What is needed: Transcribe each record exactly. Omit the pictures.

Records for this exercise:
>>>>

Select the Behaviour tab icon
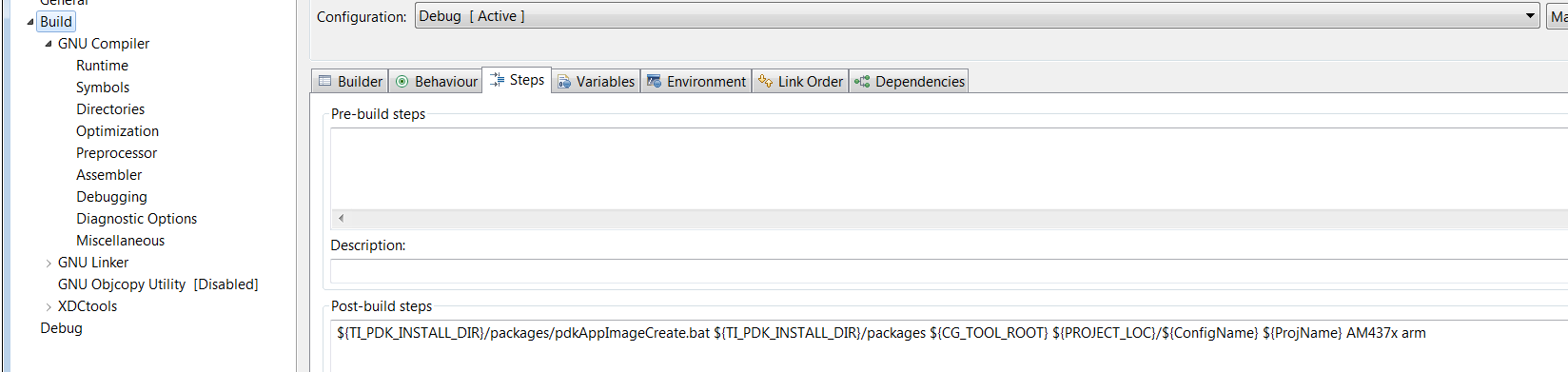1568x372 pixels. pyautogui.click(x=402, y=81)
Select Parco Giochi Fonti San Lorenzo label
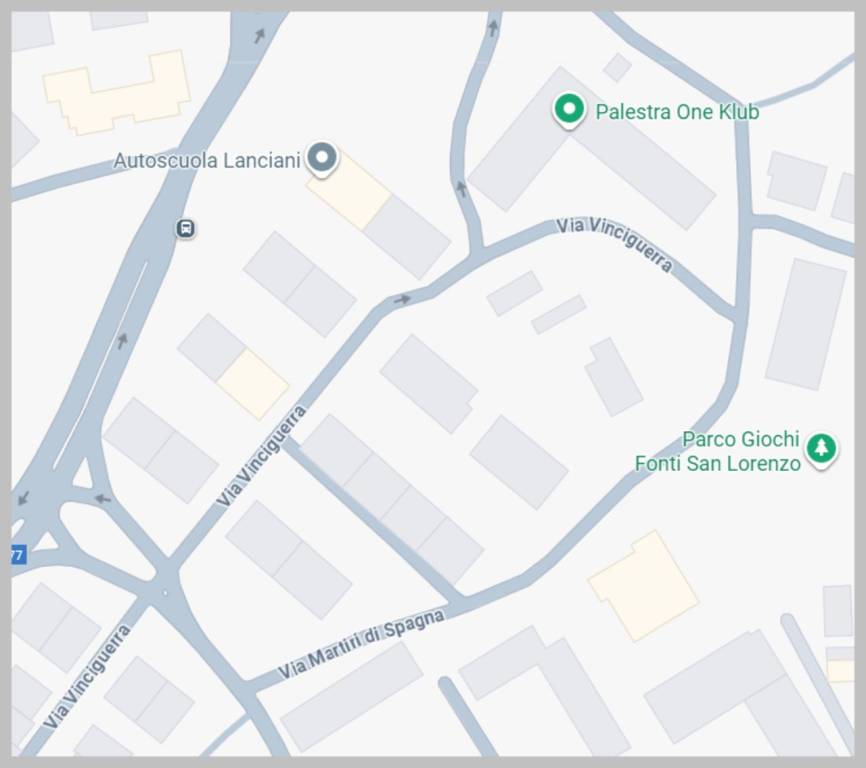866x768 pixels. tap(717, 451)
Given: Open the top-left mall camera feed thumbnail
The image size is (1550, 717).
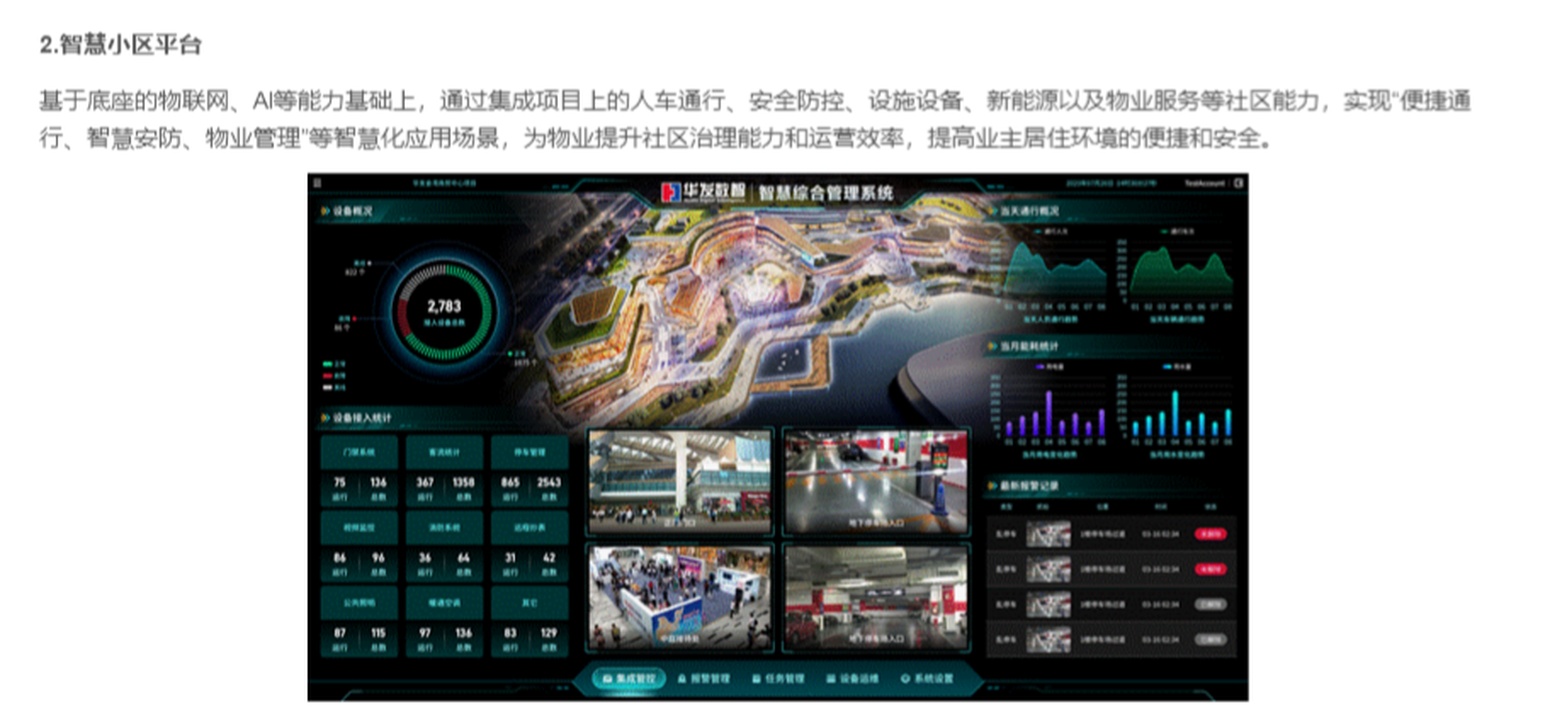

<<<<

Response for this exercise:
Select the Behaviour tab icon
1568x372 pixels. pyautogui.click(x=402, y=81)
Select Parco Giochi Fonti San Lorenzo label
866x768 pixels. tap(717, 451)
Given: Open the top-left mall camera feed thumbnail
The image size is (1550, 717).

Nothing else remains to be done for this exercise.